Tape drives going down ...suspect SAN ???
Tape drives going down ...suspect SAN ???
Why I think its the SAN
Two identical libraries (STK SL3000, 5x HP LTO5) with all tape drives shared amongst the media servers. Only one ATL has problems with drives being downed.
- All media servers have HBA static binding ...no issues there
- Nothing wrong with windows OS tape or robotic drivers ...if there was both ATLs would be affected.
- No errors could be found in library logs. Everything looked normal from a physical insection of the ATL.
- Cleaning tape drives is automated and infrequent.... a manual clean didn't help.
- Power cycling tape drives didn't help. That would have cleared any SCSI locks.
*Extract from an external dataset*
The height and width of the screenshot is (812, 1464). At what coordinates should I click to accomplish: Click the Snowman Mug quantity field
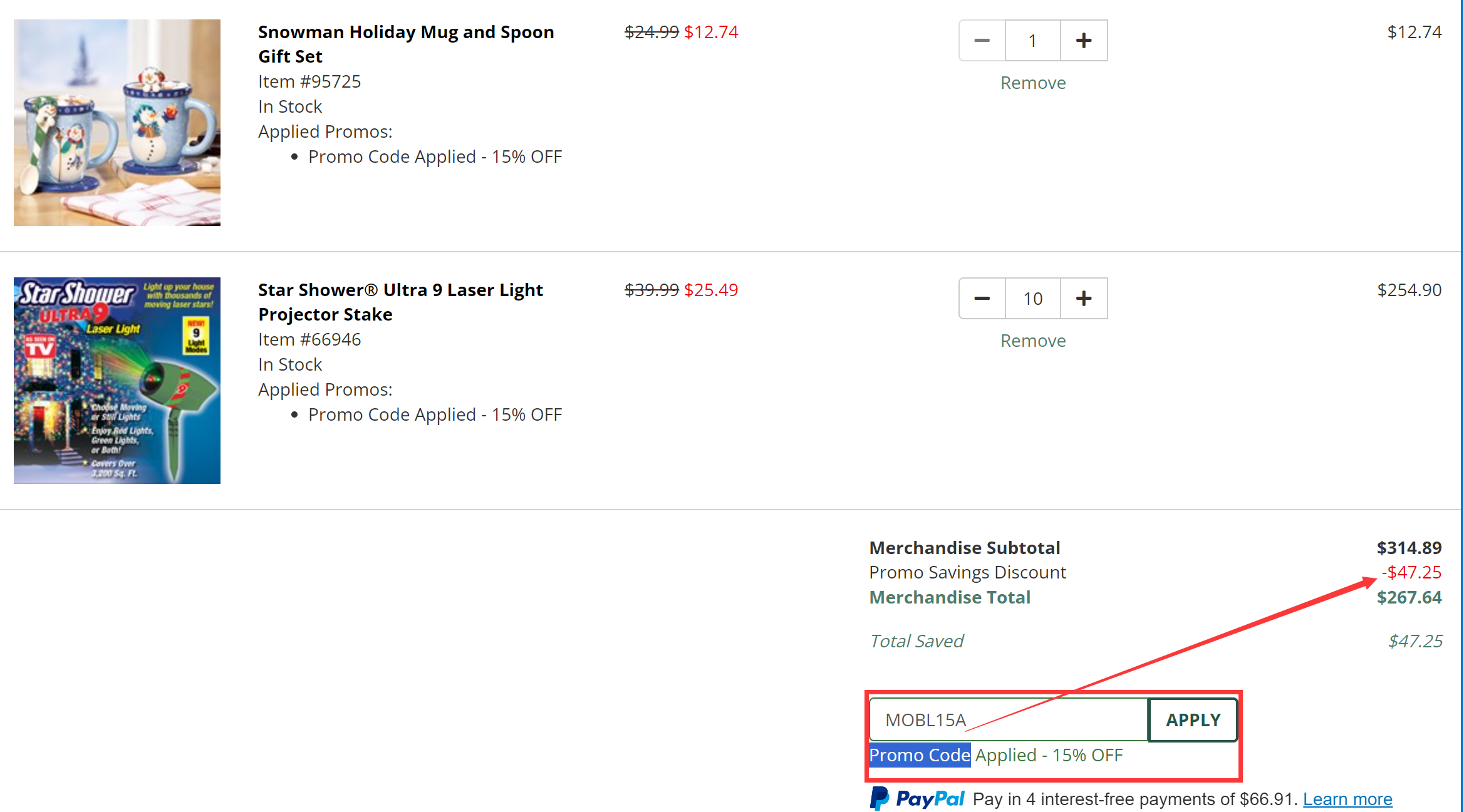point(1032,41)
- Wasted a lot time in the BPTM logs ...they are bearly human readable ..leave that one up to Support.
- Only one tape library affected. If the problem was on the media server then the second tape library would also be affected.
The ATL has behaving itself for the last three years, first one tape drive became a problem now its spreading to the other tape drives. With the ATL looking and reporting as OK and the media servers are OK plus only one ATL affected can I assume the problem is very likely to be the SAN?
Assumptions
- The robotic control SAN path is responsible only tape movements, library inventories and possibly library reporting status.
- The tape drive SAN connection is a data path, tape control (positioning) and reporting tape status.
If these assumptions are true then when you have errors on each of the tape drive SAN connections which leads me to assume a SAN issue. If all the reporting is via the robotic SAN path and the tape drive is data only then it could be either library problem or/and a SAN problem.
Have you checked Event Viewer System log?
The fix "appears" to simple......library was rebooted. It had been running for ~4yrs without a reboot. So far it hasn't reported any issues after 12 hrs. Give it a couple days that will confirm the solution.